# Any way to clean out the cookies folder more quickly? and a question



## jen74145 (Oct 31, 2006)

I just read the "removing spyware" sticky and found the cookies folder... wow. Please tell me there's a quicker way to remove all those files without doing each one individually!

Also, this morning all webpages appear only in text, and all misaligned... what happened and how do I fix it?


----------



## Nevada (Sep 9, 2004)

jen74145 said:


> I just read the "removing spyware" sticky and found the cookies folder... wow. Please tell me there's a quicker way to remove all those files without doing each one individually!
> 
> Also, this morning all webpages appear only in text, and all misaligned... what happened and how do I fix it?


I don't advocate manually removing cookies. Most cookies are beneficial and shouldn't be removed. Just run your spyware scanner. If your spyware scanner doesn't remove a cookie, leave it alone.


----------



## Guest (Oct 18, 2007)

Close your browser, then go to your control panel, open Internet Options, and on the general tab, delete your cookies.

Instantly removes all of them.


----------



## OntarioMan (Feb 11, 2007)

CCleaner available from download.com is a nifty piece of software - deletes trash, temp files, cookies, log files, history, etc. - all in a click of a button.


----------



## arabian knight (Dec 19, 2005)

Just go up under Tools even while the browser is open you can do this and I do it quite often under tools go to Internet Options click on that and Bingo that first prompt that pops up delete browsing history is there click on that and you then can Choose just what you want to delete, anything from cookies to history to passwords to Temp Files, OR you can delete them all.
I do the clean out the Temp Files several times a day.~! Helps the putter work faster.
Lot faster then going into the control panel and finding the same prompt.

☆ ☆ ☆

- _TASKS FOR THIS EXERCISE_:
**1.** Copy down the part of the cookies thread from "Instantly removes all" to "of a button.".
**2.** Pick up the cookies thread where it stops and carry on writing it.
The data that comes next is from a different source than the thread above.

- _DATA SEGMENT_:
☆ ☆ ☆

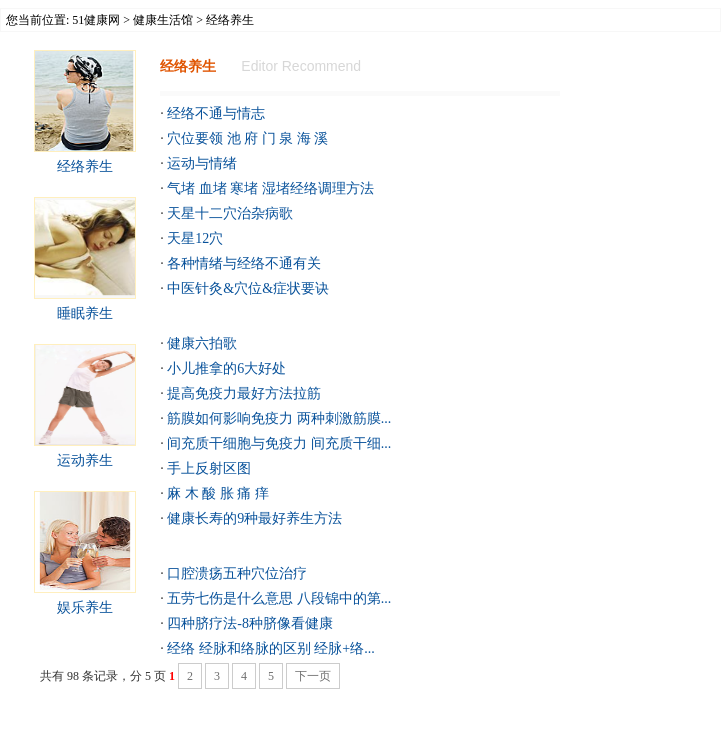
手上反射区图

☆ ☆ ☆

- _FINAL RESULTS_:
**1.**
Instantly removes all of them.


----------



## OntarioMan (Feb 11, 2007)

CCleaner available from download.com is a nifty piece of software - deletes trash, temp files, cookies, log files, history, etc. - all in a click of a button.

**2.**
I get very few cookies now that I have Spyware Blaster.~! So I don't clean them out very often anymore.


----------



## HermitJohn (May 10, 2002)

No idea about Infuriating Explorer, but in Opera, Firefox, and Seamonkey(mozilla) there is an option to accept all cookies, then delete them when browser is closed. Works for me. Maybe if you have broadband, cookies dont matter, but I've discovered a definite slowdown when cookie file gets large. 

Also dont know about modern IE, but old versions back when I used win98 to go online used to keep a secret file of every website you visited, and no I dont just mean the standard history file that you can wipe with couple mouse clicks. It would bloat up and slow things down also. I found out about this back in win98 and had some little freeware program that would clean this out. When I used to work on other peoples computers it was always a hoot to run the little clean out program and see the websites various customers had visited or perhaps their kids visited. ;-)) Usually they were smart enough to clean out the regular history file, but they didnt know about M$'s dirty little secret history file.


----------



## backwoodsman7 (Mar 22, 2007)

jen74145 said:


> I just read the "removing spyware" sticky and found the cookies folder... wow. Please tell me there's a quicker way to remove all those files without doing each one individually!


Nevada is right, you really don't want to remove them all. Many cookies are there to make your life easier -- do you really enjoy having to login to this forum every time you visit, or do you prefer that it recognizes your browser and logs you in automatically? I don't even mind cookies from advertising companies -- they make it possible for me to visit lots of websites I enjoy or benefit from, for free. Of course there are good reasons to delete cookies sometimes, or disallow a website from setting cookies, but it's best done selectively, and one at a time.

What I'd really like to see is a way to limit cookies' expiration date. I can't think of a good reason why a cookie should be around until 2037. There should be a way to limit their lifespan to, say, a year or so after last use.

I discovered some time ago that Alaska Airlines' website (I'm sure others do it too) quotes you a higher price every time you return to check price & availability on a certain flight. The problem is solved by deleting their cookies and disallowing them from setting more.



> Also, this morning all webpages appear only in text, and all misaligned... what happened and how do I fix it?


You might need to provide a little more detail, like what operating system & browser you're using.


----------



## millipede (May 28, 2006)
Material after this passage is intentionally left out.